Exercise requirements: Precisely the lines from the one with "magenta level label" through the end of the data, both included, must make up the response, each restated word for word.

Given records:

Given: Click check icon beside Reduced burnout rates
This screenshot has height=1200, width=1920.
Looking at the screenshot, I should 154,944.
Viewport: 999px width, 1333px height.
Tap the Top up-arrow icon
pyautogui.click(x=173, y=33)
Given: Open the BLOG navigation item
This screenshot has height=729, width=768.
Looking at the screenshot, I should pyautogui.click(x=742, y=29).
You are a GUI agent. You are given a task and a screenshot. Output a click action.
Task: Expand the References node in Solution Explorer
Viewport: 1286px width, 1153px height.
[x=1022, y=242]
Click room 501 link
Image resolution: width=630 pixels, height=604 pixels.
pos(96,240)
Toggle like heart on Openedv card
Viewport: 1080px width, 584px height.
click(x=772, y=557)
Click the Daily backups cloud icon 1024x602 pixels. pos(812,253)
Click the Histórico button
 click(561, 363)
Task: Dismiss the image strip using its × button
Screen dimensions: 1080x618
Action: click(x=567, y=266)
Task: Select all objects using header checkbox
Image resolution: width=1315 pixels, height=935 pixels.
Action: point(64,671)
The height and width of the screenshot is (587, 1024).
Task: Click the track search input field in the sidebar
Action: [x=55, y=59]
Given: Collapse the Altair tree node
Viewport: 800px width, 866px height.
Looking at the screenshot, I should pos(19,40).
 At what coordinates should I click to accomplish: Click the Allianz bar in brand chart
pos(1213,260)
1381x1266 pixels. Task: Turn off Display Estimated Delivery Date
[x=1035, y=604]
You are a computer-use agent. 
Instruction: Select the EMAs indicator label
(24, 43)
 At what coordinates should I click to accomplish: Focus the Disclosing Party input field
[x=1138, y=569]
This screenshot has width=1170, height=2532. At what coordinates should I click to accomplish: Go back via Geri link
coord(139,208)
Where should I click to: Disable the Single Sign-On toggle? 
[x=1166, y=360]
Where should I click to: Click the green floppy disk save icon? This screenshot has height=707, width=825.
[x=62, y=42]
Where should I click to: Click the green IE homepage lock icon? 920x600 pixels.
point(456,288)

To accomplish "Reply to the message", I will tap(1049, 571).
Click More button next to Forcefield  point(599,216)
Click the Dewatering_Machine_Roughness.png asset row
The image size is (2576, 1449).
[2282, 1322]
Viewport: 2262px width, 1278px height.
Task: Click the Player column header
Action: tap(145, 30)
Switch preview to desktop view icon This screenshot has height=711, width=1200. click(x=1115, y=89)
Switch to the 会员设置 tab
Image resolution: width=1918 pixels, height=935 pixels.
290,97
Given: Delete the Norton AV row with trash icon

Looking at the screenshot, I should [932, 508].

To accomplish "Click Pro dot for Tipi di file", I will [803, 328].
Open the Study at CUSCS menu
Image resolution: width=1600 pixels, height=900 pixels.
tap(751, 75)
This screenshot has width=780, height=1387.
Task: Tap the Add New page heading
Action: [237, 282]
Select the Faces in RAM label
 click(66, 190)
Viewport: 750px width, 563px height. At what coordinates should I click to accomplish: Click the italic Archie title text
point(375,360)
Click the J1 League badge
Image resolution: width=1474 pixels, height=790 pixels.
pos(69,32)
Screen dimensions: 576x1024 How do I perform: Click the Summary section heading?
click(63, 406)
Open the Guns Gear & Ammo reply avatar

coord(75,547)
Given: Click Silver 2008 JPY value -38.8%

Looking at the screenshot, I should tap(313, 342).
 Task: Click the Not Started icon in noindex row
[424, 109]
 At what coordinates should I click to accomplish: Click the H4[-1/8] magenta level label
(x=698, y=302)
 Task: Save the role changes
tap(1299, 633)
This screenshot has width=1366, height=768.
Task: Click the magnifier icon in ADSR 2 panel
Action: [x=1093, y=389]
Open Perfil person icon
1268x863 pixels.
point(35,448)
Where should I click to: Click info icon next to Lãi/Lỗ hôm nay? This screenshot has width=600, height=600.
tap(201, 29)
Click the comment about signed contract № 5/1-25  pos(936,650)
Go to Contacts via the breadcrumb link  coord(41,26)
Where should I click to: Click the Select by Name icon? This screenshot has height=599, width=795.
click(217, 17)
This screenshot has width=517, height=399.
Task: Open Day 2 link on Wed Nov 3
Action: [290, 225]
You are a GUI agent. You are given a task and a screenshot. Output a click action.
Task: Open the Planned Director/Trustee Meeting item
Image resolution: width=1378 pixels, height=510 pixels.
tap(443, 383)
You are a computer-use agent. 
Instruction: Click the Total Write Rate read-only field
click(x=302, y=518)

The answer:
 At what coordinates should I click to accomplish: Click the H4[-1/8] magenta level label
(x=698, y=302)
 Task: Save the role changes
tap(1299, 633)
This screenshot has width=1366, height=768.
Task: Click the magnifier icon in ADSR 2 panel
Action: [x=1093, y=389]
Open Perfil person icon
1268x863 pixels.
point(35,448)
Where should I click to: Click info icon next to Lãi/Lỗ hôm nay? This screenshot has width=600, height=600.
tap(201, 29)
Click the comment about signed contract № 5/1-25  pos(936,650)
Go to Contacts via the breadcrumb link  coord(41,26)
Where should I click to: Click the Select by Name icon? This screenshot has height=599, width=795.
click(217, 17)
This screenshot has width=517, height=399.
Task: Open Day 2 link on Wed Nov 3
Action: [290, 225]
You are a GUI agent. You are given a task and a screenshot. Output a click action.
Task: Open the Planned Director/Trustee Meeting item
Image resolution: width=1378 pixels, height=510 pixels.
tap(443, 383)
You are a computer-use agent. 
Instruction: Click the Total Write Rate read-only field
click(x=302, y=518)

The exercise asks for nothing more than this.